**ACTIVITY**
In the entries below, the lines from the one with "Given: Change the currency dropdown from BRL" through the one with "Image resolution: width=768" are to be copied exactly; both ends count.

[Collected data entries]
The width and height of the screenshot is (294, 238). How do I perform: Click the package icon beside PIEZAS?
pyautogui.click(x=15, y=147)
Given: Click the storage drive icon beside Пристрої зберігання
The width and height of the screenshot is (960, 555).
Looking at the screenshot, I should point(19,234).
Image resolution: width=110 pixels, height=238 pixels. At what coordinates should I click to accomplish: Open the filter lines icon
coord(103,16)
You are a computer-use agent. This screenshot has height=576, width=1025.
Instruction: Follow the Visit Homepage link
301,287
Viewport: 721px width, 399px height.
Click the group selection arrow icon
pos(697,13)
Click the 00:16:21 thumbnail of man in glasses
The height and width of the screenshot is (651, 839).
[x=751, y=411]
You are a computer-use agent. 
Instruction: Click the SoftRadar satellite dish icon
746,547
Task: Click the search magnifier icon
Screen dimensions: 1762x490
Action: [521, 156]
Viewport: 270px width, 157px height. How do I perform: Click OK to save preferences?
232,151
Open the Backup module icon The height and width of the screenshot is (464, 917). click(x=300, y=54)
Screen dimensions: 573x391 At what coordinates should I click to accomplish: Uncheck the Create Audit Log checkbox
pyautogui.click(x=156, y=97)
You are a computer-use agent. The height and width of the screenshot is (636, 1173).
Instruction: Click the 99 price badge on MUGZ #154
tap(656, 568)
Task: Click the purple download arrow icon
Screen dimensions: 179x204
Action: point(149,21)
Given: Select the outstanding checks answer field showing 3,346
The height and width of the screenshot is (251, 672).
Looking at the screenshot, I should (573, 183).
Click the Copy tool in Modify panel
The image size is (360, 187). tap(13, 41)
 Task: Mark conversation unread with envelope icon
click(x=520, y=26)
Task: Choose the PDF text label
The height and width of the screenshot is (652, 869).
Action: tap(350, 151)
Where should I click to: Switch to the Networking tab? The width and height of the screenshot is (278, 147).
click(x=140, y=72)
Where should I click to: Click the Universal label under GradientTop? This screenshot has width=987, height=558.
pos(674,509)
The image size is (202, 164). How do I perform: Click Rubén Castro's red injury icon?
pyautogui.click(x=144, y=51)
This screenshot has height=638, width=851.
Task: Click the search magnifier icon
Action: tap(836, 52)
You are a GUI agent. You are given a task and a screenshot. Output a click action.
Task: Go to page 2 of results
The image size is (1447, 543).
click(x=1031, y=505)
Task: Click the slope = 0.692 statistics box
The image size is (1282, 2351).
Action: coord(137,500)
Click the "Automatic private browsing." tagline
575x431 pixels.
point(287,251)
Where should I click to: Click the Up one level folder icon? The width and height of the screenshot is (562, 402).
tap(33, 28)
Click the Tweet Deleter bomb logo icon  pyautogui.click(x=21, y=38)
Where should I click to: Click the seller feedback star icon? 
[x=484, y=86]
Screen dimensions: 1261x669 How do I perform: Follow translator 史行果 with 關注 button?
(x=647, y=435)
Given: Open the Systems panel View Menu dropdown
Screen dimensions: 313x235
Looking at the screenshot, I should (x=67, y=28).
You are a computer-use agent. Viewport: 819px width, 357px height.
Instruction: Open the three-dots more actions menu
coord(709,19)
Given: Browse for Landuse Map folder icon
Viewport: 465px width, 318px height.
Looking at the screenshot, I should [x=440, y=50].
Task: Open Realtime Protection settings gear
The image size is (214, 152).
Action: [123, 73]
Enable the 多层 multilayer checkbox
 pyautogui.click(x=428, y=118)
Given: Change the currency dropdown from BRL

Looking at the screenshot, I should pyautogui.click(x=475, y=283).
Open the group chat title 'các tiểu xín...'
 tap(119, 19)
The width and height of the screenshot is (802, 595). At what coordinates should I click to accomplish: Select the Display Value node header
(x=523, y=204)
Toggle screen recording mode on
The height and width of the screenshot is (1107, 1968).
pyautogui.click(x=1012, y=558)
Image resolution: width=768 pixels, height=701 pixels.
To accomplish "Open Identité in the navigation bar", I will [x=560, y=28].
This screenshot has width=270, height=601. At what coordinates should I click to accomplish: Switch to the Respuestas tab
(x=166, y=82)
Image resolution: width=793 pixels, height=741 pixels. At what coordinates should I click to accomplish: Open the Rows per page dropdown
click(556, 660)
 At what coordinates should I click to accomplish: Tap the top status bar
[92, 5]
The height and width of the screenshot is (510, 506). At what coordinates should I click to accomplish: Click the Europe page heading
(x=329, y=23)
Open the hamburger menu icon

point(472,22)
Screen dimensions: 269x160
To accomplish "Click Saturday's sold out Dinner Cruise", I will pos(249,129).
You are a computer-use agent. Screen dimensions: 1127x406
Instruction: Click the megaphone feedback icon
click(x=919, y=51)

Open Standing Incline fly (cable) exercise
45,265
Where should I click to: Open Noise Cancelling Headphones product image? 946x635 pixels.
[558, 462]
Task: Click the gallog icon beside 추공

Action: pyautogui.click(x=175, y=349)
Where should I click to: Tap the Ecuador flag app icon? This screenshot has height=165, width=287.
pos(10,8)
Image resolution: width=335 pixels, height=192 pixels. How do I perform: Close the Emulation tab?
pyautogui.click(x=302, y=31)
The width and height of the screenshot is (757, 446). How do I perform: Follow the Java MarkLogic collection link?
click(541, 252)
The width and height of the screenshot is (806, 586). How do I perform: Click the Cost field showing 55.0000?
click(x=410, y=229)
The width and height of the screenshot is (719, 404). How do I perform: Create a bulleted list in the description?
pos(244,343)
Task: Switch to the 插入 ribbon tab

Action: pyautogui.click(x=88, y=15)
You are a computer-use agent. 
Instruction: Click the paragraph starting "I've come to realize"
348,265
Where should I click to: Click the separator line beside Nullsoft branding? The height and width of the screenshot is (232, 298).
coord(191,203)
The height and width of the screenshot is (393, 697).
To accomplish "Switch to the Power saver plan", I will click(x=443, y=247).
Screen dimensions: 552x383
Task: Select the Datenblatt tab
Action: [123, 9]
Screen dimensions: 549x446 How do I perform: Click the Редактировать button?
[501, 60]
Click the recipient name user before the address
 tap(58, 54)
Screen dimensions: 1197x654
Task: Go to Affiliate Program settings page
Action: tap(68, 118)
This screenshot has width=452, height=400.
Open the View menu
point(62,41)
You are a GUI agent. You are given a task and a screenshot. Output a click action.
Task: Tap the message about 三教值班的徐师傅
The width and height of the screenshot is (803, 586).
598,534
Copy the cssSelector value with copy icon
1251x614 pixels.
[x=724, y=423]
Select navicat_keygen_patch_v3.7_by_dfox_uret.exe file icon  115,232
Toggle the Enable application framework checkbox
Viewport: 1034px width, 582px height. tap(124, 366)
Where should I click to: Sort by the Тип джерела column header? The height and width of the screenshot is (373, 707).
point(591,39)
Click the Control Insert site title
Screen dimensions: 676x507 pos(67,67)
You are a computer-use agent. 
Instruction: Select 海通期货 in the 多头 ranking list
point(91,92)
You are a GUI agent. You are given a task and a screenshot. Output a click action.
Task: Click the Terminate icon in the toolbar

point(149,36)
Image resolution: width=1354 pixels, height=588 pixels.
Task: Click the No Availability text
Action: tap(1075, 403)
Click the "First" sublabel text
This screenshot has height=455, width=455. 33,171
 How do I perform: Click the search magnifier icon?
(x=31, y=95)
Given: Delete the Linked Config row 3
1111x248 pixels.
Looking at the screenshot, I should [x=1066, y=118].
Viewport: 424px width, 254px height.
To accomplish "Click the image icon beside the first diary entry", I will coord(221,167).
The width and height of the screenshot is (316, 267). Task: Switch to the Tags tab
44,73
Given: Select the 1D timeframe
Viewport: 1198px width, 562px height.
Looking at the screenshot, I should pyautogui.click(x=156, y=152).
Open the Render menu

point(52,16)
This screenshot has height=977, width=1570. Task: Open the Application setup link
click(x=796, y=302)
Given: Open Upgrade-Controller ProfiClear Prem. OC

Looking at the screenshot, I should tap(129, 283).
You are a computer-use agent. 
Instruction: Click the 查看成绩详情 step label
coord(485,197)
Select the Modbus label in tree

**YOUR RESPONSE**
Given: Change the currency dropdown from BRL

Looking at the screenshot, I should pyautogui.click(x=475, y=283).
Open the group chat title 'các tiểu xín...'
 tap(119, 19)
The width and height of the screenshot is (802, 595). At what coordinates should I click to accomplish: Select the Display Value node header
(x=523, y=204)
Toggle screen recording mode on
The height and width of the screenshot is (1107, 1968).
pyautogui.click(x=1012, y=558)
Image resolution: width=768 pixels, height=701 pixels.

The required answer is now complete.